BOSTON — The Massachusetts economy expanded at a significantly slower rate in the third quarter than during an "unsustainable" burst of growth in the previous three-month period, economists said Thursday.
The report from MassBenchmarks, a journal published by the Donahue Institute at the University of Massachusetts, said the state's gross domestic product grew at an estimated annual rate of 2 percent from July through September. That remained higher than the estimated U.S. growth rate of 1.5 percent, but the state GDP dropped off sharply from the 7.1 percent annualized growth from April to June.
Consumer and business spending, as measured by sales and motor vehicle taxes, declined 3.4 percent in the third quarter, the report said.
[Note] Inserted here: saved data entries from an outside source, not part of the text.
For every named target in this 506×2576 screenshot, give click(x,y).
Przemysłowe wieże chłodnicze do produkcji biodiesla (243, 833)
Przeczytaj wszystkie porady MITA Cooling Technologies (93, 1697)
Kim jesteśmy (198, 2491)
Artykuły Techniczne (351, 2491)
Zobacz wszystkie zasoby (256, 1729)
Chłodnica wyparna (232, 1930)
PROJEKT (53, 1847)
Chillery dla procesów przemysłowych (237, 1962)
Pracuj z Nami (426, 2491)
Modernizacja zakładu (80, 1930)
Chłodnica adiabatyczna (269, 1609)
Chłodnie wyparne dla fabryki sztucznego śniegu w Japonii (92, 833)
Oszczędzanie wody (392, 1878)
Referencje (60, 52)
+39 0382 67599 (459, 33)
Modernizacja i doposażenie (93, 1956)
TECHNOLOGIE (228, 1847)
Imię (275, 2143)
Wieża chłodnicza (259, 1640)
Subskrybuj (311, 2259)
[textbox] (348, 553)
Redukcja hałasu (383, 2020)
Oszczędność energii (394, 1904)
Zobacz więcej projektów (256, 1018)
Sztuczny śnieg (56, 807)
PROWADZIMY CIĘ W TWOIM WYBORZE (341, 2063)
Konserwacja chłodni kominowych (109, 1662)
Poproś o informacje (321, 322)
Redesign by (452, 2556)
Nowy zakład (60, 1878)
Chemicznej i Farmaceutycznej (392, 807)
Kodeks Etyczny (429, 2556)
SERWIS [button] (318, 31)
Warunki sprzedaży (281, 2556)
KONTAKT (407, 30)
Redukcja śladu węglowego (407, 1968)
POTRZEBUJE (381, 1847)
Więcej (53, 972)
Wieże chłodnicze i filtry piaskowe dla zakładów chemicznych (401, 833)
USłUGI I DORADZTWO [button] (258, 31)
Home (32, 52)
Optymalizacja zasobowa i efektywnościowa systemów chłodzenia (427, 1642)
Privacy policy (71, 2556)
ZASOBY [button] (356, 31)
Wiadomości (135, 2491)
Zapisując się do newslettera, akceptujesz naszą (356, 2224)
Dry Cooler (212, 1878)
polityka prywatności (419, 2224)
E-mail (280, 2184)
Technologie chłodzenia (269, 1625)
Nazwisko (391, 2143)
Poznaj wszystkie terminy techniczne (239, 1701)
"However, this does not appear to reflect strained household budgets or weak consumer confidence, but rather a return to reality following an unsustainable 15.8 percent annualized rate of growth in the second quarter," the economists wrote.
The outlook was far from gloomy, as the report noted that the state's overall jobs picture remained bright during the third quarter. Wages and salaries also grew at a 7.3 percent annualized rate, exceeding income growth in the second quarter.
Alan Clayton-Matthews, a Northeastern University economist and senior contributing editor for MassBenchmarks, said the number of new unemployment claims continued on a downward trend in Massachusetts in the third quarter.
MassBenchmarks is projecting fourth quarter GDP growth of 3.6 percent, while also warning the state is vulnerable to global economic uncertainties.
There have been other cautionary signals for the state's economy in recent weeks.
The federal Bureau of Labor Statistics reported that the state lost an estimated 7,100 jobs in September, ending 12 successive months of job gains.
In an Oct. 15 letter to legislators, state Secretary of Administration and Finance Kristen Lepore said Gov. Charlie Baker's administration was revising downward by $145 million its overall revenue forecast for the current fiscal year. Baker has so far not ordered any cuts in the state's $38 billion budget.